SOURCE EXCERPT -

--------------------------------

Tuesday, June 5, 2007

Brown people, unite

****UPDATE 6/07:**** In response to passing the country's first universal ID, the Immigration & Customs Enforcement (ICE, the new INS) raided homes in Fair Haven, a largely Latino neighborhood here with a strong immigrant community. They arrested 29 people on immigration charges starting at 6 a.m. yesterday, some of whom didn't even have warrants with New Haven police. There is an emergency march tonight for anyone who's around, 7:30 at 115 Blatchley Ave. It's clear that this was an attack punishing the city for welcoming and supporting immigrants.

Yesterday, after three years of organizing, New Haven's Board of Aldermen approved a plan for municipal ID's for all New Haven residents, regardless of immigration status. Before last night's Board hearing, a group of anti-immigration "activists," including Minutemen-connected Southern Connecticut Citizens for Immigration Reform, held a protest in front of City Hall. Outnumbering them at least three-fold was a diverse counter-protest.

The anti-immigrant tactics stooped lower than usual--the most hard-hitting argument they could make against immigration was a series of signs with the photos of people who had been killed by illegal immigrants (and how many have been killed by legal residents in comparison?). Other highlights included one of them dropping an ice-pick he just happened to bring with him and Ted Pechinski hitting a woman in the chest.

--------------------------------

RECORD SET -

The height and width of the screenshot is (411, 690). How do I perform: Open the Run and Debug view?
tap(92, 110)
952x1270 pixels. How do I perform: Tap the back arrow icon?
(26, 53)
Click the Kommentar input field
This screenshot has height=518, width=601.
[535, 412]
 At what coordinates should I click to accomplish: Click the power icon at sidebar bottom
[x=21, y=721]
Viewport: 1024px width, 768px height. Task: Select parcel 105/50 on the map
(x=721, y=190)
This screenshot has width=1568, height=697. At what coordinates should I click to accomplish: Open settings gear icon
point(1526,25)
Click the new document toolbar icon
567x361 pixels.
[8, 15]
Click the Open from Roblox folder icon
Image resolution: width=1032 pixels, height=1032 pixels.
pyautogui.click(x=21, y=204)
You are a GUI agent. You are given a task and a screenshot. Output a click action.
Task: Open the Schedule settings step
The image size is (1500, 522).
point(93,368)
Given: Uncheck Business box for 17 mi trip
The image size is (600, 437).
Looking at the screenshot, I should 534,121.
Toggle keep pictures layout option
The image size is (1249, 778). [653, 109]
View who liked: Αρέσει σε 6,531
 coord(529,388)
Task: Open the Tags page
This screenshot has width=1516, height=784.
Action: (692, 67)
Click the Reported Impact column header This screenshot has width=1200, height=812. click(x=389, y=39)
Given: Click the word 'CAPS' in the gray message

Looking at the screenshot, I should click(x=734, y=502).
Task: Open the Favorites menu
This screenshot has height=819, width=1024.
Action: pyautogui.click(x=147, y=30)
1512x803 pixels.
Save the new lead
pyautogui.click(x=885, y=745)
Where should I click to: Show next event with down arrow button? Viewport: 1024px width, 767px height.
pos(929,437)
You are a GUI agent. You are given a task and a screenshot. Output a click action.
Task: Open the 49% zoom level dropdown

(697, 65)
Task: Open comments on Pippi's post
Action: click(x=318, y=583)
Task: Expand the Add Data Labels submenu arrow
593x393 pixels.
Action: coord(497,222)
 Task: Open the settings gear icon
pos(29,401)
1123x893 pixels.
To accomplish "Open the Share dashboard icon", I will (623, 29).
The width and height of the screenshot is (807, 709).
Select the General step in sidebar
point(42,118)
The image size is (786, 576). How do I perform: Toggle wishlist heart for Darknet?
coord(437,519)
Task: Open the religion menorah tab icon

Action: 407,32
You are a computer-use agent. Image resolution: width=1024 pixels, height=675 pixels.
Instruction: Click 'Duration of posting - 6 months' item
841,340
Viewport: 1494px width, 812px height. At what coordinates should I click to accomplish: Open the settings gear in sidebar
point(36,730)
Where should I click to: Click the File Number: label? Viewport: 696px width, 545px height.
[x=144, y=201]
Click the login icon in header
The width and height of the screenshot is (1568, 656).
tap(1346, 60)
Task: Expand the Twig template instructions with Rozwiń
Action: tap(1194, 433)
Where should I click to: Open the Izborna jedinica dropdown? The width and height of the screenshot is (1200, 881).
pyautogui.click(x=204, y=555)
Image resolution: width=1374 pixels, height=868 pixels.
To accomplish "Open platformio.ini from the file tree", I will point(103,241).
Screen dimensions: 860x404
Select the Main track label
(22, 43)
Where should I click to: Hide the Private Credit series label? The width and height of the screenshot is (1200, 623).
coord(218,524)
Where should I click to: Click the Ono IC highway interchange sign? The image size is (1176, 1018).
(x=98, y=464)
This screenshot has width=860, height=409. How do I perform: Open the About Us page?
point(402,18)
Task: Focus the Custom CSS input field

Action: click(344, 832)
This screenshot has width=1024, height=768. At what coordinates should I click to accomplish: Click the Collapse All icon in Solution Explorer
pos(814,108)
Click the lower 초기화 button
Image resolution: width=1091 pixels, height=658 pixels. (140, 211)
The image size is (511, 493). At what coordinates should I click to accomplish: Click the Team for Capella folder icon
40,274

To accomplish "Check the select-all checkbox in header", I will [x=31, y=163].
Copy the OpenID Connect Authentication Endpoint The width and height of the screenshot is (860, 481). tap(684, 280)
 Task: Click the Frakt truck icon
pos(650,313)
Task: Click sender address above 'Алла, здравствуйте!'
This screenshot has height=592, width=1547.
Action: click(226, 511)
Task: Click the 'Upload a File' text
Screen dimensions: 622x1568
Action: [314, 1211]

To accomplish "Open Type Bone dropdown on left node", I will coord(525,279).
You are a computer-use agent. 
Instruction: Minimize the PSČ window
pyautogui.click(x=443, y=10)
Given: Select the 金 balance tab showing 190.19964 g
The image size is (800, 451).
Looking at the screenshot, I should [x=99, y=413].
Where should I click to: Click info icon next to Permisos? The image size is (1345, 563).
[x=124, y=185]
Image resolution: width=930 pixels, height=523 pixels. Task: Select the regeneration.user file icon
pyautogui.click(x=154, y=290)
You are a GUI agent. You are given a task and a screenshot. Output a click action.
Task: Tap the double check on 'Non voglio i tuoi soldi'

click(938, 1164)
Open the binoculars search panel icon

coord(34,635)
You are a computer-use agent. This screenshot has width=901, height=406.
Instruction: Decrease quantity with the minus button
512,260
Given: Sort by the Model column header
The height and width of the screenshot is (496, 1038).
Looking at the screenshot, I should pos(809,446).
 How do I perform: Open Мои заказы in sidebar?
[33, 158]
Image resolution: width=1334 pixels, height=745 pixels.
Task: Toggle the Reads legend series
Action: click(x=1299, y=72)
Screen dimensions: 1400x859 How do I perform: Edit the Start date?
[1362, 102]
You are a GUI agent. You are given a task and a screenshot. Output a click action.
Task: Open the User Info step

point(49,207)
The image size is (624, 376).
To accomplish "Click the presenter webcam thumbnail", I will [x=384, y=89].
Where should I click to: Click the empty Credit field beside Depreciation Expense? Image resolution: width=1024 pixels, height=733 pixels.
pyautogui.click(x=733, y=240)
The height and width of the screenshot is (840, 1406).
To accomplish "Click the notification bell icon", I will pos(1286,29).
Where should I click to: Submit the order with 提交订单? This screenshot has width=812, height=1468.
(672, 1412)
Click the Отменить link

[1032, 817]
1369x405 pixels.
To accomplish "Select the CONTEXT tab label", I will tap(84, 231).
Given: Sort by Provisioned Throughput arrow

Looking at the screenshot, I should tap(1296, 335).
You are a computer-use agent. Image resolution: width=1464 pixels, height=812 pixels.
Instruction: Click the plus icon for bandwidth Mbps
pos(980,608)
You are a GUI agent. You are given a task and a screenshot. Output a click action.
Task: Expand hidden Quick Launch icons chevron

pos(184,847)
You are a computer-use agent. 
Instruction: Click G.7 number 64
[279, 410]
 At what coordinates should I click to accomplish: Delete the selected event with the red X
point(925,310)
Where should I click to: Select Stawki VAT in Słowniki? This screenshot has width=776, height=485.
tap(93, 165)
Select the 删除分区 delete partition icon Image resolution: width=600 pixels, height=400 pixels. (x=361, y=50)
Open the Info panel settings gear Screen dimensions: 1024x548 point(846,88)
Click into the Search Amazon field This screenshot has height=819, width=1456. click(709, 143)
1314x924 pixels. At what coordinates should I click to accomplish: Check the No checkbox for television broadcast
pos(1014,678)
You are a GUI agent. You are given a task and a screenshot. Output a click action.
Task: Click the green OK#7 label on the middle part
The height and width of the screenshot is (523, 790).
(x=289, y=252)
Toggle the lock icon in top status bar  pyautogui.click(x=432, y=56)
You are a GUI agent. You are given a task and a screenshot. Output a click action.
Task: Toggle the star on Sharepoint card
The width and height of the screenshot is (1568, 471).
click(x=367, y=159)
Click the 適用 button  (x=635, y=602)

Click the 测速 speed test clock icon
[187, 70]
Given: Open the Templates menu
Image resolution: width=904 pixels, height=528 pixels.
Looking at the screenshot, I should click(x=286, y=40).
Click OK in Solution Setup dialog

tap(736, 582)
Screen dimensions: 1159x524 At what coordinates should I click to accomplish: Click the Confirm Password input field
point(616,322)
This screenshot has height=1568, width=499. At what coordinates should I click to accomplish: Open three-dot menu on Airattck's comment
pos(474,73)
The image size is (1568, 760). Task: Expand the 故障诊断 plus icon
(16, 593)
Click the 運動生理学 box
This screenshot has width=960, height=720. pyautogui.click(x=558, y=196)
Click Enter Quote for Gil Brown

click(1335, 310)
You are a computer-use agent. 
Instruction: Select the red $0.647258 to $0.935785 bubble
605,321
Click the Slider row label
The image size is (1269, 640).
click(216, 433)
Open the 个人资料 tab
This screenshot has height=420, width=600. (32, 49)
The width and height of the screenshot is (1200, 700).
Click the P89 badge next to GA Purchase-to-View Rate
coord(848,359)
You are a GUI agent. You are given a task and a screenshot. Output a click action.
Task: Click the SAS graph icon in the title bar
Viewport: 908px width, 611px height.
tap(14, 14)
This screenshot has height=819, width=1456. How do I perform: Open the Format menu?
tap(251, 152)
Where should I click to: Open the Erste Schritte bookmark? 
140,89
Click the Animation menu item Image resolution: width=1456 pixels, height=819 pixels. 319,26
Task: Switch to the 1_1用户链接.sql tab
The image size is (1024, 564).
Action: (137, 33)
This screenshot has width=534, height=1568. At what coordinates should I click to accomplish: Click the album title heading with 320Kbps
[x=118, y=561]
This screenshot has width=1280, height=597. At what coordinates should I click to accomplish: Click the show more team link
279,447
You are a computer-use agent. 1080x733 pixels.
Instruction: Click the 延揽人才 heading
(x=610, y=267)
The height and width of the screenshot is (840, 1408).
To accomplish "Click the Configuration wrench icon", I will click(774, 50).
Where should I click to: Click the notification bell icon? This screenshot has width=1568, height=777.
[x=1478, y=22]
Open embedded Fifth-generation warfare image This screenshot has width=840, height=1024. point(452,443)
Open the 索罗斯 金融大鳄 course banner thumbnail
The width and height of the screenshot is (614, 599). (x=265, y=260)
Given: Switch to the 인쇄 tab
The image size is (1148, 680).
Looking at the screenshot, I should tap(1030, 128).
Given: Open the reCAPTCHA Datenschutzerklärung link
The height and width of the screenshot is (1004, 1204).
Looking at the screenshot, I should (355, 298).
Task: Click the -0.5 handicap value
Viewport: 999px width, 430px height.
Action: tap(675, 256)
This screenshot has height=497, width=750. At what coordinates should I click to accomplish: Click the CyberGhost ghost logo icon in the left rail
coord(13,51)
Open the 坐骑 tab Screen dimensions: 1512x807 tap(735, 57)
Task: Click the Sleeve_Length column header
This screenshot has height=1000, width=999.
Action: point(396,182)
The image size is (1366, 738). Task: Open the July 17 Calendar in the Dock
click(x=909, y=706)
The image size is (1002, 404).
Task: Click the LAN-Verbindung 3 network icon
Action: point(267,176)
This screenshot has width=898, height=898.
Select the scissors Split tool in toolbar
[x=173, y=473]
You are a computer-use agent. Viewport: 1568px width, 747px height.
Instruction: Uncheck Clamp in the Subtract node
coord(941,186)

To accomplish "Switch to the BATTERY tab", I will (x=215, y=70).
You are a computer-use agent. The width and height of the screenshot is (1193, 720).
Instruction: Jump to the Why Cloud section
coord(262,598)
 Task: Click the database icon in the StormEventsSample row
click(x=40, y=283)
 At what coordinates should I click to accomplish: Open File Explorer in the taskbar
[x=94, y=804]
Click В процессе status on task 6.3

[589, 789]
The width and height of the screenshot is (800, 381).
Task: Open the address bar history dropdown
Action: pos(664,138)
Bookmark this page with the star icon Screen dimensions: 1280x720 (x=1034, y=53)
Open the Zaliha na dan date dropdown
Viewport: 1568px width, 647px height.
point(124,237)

--------------------------------

STATED GOAL A -
Answer these from the blog post about New Haven's municipal IDs, one per line:
(i) How many people did ICE arrest on immigration charges?
(ii) How many years of organizing came before the Board of Aldermen approved the ID plan?
(iii) At what time and address is the emergency march being held?
STATED GOAL B - From the blog post about New Haven's municipal IDs, copy the passage between "Tuesday, June 5, 2007" and "and supporting immigrants.", inclusive.
STATED GOAL C - Carry on the blog post about New Haven's municipal IDs from its final sentence.

EXPECTED ANSWER A -
(i) 29 people
(ii) Three years
(iii) 7:30 at 115 Blatchley Ave.

EXPECTED ANSWER B -
Tuesday, June 5, 2007

Brown people, unite

****UPDATE 6/07:**** In response to passing the country's first universal ID, the Immigration & Customs Enforcement (ICE, the new INS) raided homes in Fair Haven, a largely Latino neighborhood here with a strong immigrant community. They arrested 29 people on immigration charges starting at 6 a.m. yesterday, some of whom didn't even have warrants with New Haven police. There is an emergency march tonight for anyone who's around, 7:30 at 115 Blatchley Ave. It's clear that this was an attack punishing the city for welcoming and supporting immigrants.

EXPECTED ANSWER C -
But my least favorite part of counter-protesting was watching with disappointment as two black men joined their side of the protest face-off. Pechinski and SCCIR have been passing out flyers geared specifically toward Black and Latino residents, to divide our communities--brown vs. browner--for their own political gain. Mayor DeStefano has called them out for "race-baiting", but it's unfortunately an easily exploited divide. This is a tactic that's been used before by the Minutemen. Interestingly enough, at the same time that they recruit Black people with fear tactics, they also court neo-Nazi and white supremacist groups. Talk about being used!

We as Black people and we as immigrant rights supporters are fighting the same fight. We are hurt by the same racism. Our very existence is denounced by the same politicians and pundits. The same forces of race- and class-based oppression seek to ignore us or wipe us out altogether. There's no reason for the Civil Rights Movement to end at Black civil rights--we can fight stronger fights with a diverse group of allies. Plus, let's not forget that there are plenty of immigrants who are not Latino--but that certain groups of people in this political climate are simply easier for pundits to demonize.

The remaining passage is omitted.